Dovizioso a Deejay Chiama Italia per promuovere "Brindiamo con Sic58"

11/04/2013 » MotoGP Redazione

Questa mattina, ospite della trasmissione radiofonica Deejay Chiama Italia condotta da Linus e Nicola Savino, Andrea Dovizioso ha parlato brevemente di sé, della sua nuova esperienza con la Ducati, della sua passione per il motocross e del suo ex rivale storico Marco Simoncelli.

 

"Ci siamo conosciuti quando io avevo 7 anni e lui 6. C'era un solo anno di differenza e, come la maggior parte dei piloti che corre nel Motomondiale, abbiamo vissuto la nostra carriera insieme, correndo nelle stesse categorie. A causa dell'anno di differenza, non abbiamo corso sempre insieme ma ci siamo ritrovati a correre in tutte le categorie e con tutte le moto, dalle minimoto al campionato 125 europeo, fino alla 125 mondiale, alla 250 e poi alla MotoGP", ha dichiarato Andrea Dovizioso, nella foto con la bella Sasha Grey, ex attrice pornografica anche lei ospite di Deejay Chiama Italia, subito.

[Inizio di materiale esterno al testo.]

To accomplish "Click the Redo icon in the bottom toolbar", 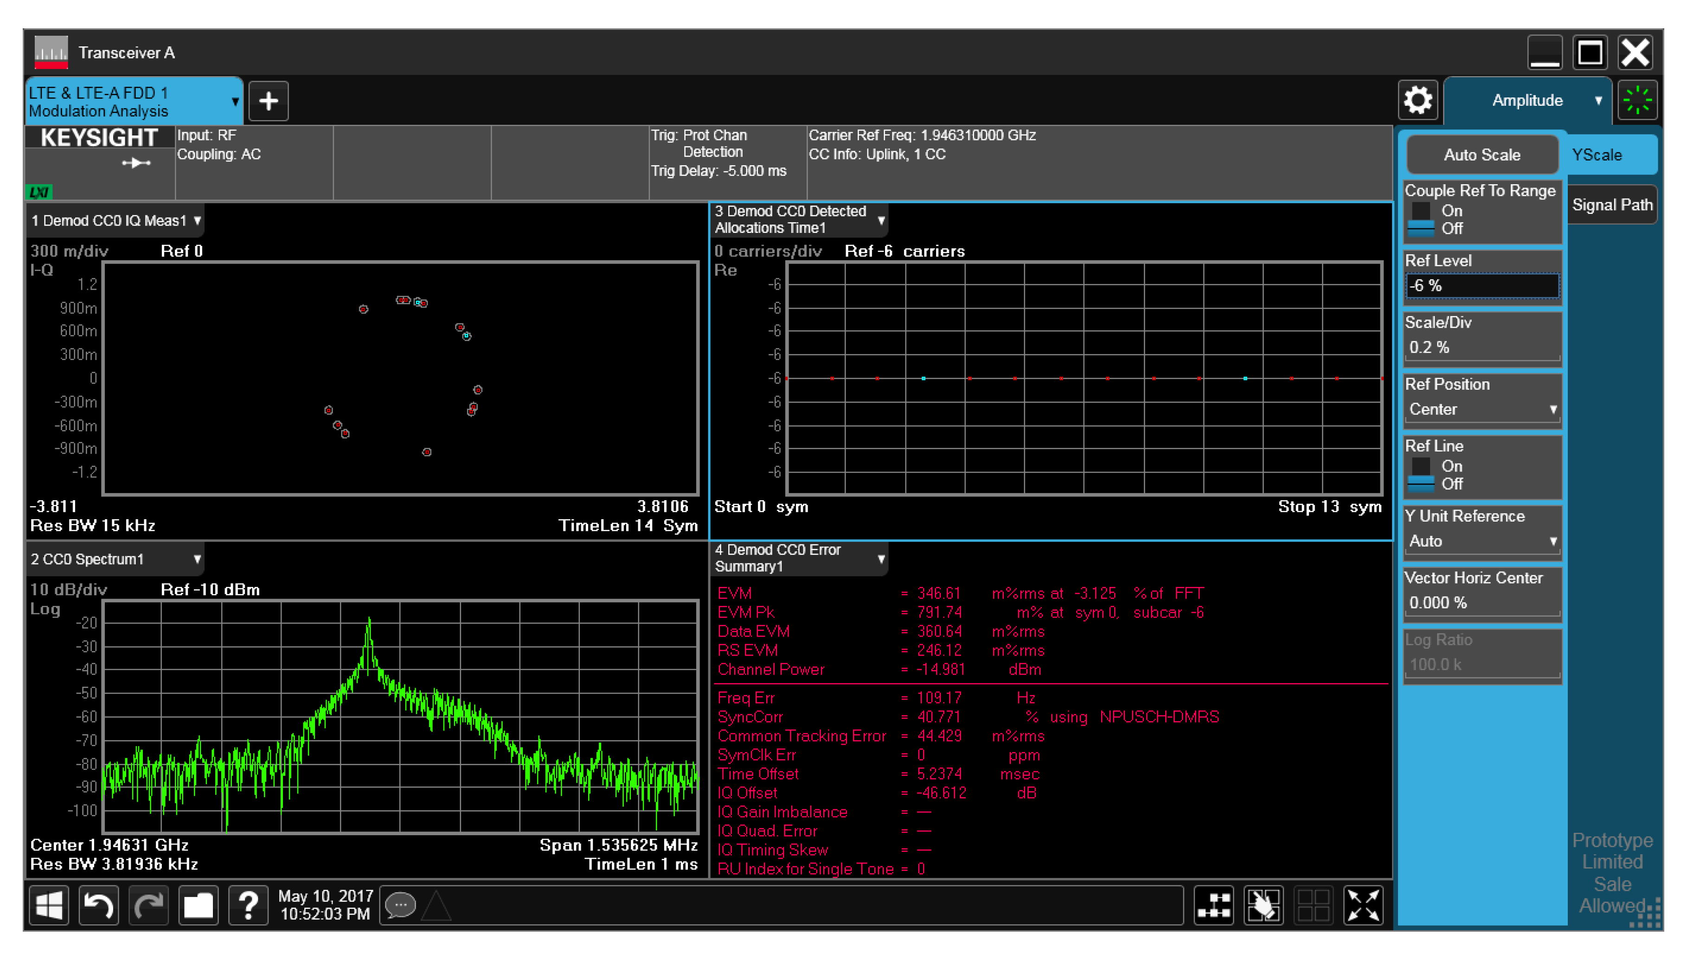I will click(x=148, y=905).
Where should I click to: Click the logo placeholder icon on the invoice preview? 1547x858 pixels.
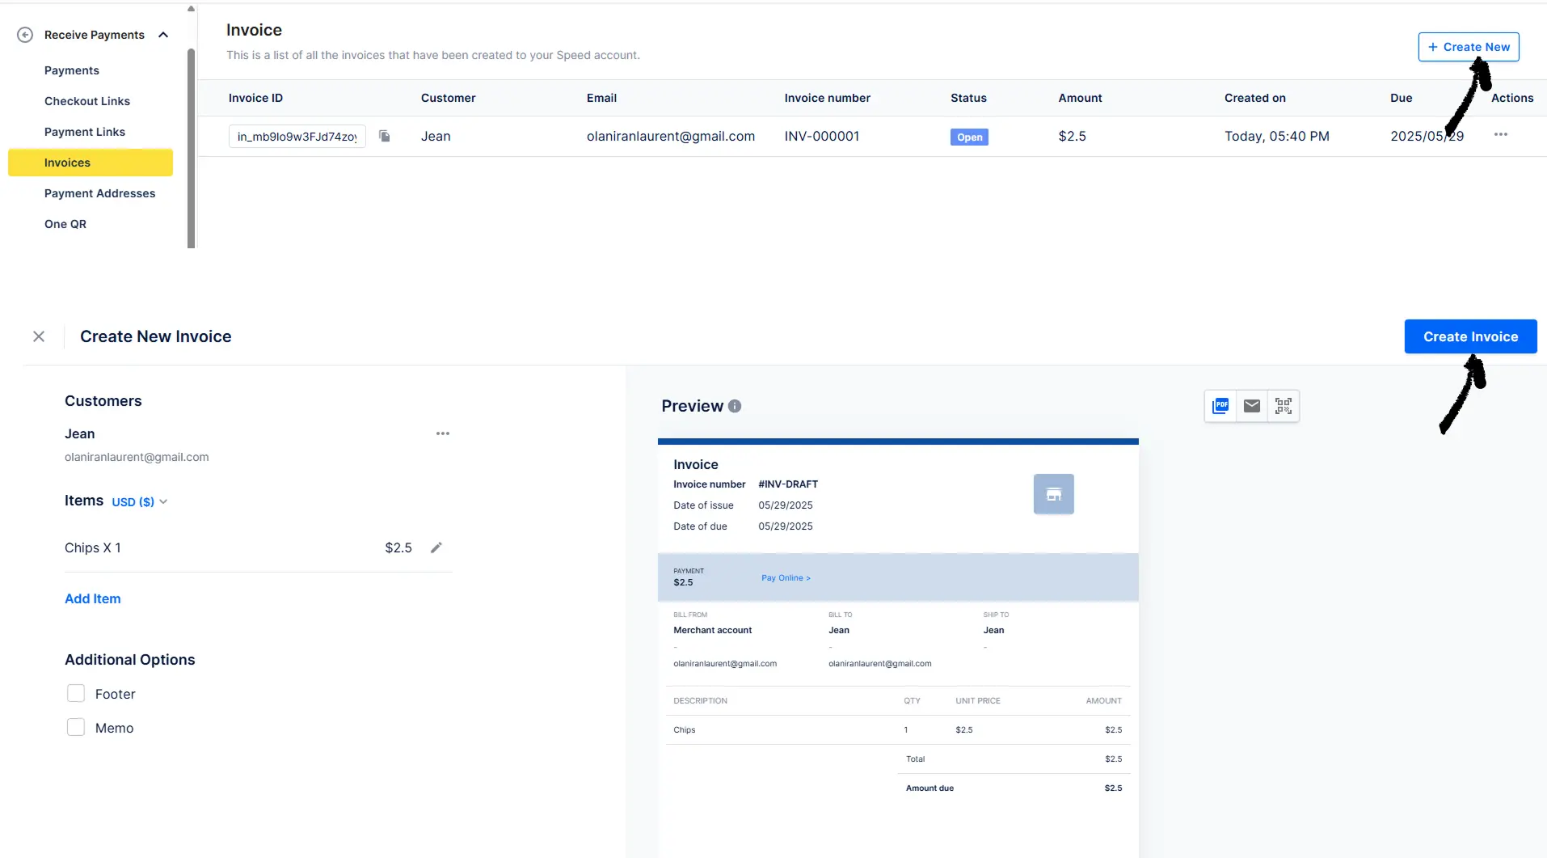point(1053,493)
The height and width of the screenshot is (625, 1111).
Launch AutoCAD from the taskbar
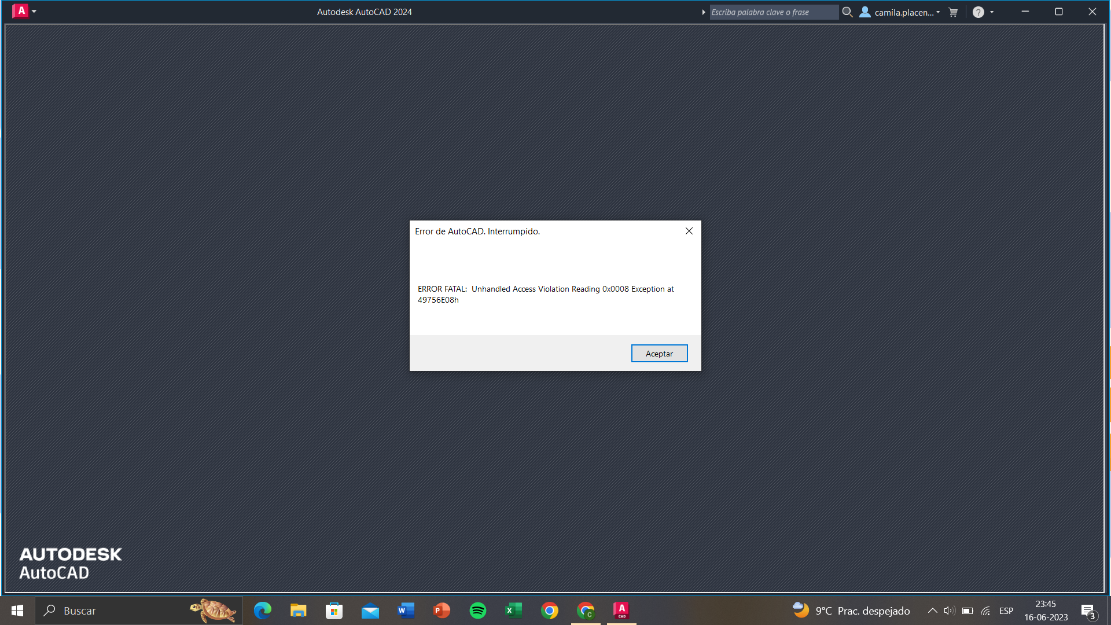pos(621,610)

"Quando Marco correva nelle minimoto non era alto, ma aveva già la mentalità aggressiva tipica di chi ama duellare. Poi, crescendo, è diventato un gigante e quindi è diventato ancora più imponente. Io e lui ci siamo sempre scornati, anche con litigate molto forti perchè i nostri erano due modi di correre e due mentalità opposte. La nostra, comunque, è sempre stata una lotta bella perchè c'era rispetto. Ci siamo scornati anche negli ultimi anni di MotoGP anche a livello mediatico, anche perchè la rivalità spesso ti fa vedere una realtà distorta, però ho sempre riconosciuto in lui una buonissima persona. Anche i team che hanno lavorato assieme a lui me lo hanno confermato. C'è una bella differenza tra essere aggressivo intenzionalmente e farlo in buona fede, ed io in Marco ho sempre riconosciuto questo, anche se magari non siamo stati veri amici andando a ballare insieme o a mangiarci una pizza", ha aggiunto Dovizioso che ha autografato una delle 10 bottiglie Magnum (Luis Franciacorta Brut in vetro, rivestite in fibra di carbonio rivetrificata, con etichetta celebrativa in titanio) realizzate in edizione speciale in onore del pilota scomparso per essere vendute all'asta - sabato 13 aprile 2013, all'interno della suggestiva cornice del Castadiva Resort&Spa sul Lago di Como - con l'obiettivo di raccogliere fondi per la "Marco Simoncelli Fondazione O.n.l.u.s.".

Andrea ha parlato anche della sua passione per il Motocross: "E' la mia vera passione. Sono nato e cresciuto con il motocross perchè il mio babbo correva e corre ancora in moto. Ha 60 anni ma corre ancora a livello amatoriale. Amo il motocross ma, più di tutto,il mondo del motocross. Prendere il furgone con gli amici e andare a correre con la moto è rilassante. Ti diverti e non hai bisogno della velocità e dell'asfalto per andare forte. Nel cross una moto originale ti permette di divertirti, trascorrendo una bellagiornata in compagnia di amici e appassionati".

Non poteva mancare, ovviamente, una breve parentesi sulla sua nuova esperienza ducatista e sul suo ruolo di punta nel team di Borgo Panigale: "La posizione che ho adesso l'ho cercata fortemente e penso che sia alla base per ottenere dei risultati importanti in MotoGP. Devi essere la punta dell'iceberg per portare avanti un progetto e svilupparlo e, nella MotoGP, devi continuare a sviluppare la moto giorno per giorno  perchè tutti migliorano continuamente. Penso di avere alle spalle una buona esperienza grazie agli anni trascorsi in Honda e Yamaha, e vedo molto entusiasmo. Dobbiamo tenere i piedi per terra perchè sappiamo benissimo che dobbiamo migliorare molto e che sarà difficile, ma ho visto che c'è tanto supporto sia dalla Ducati che dai tifosi, e questo ci aiuterà sicuramente".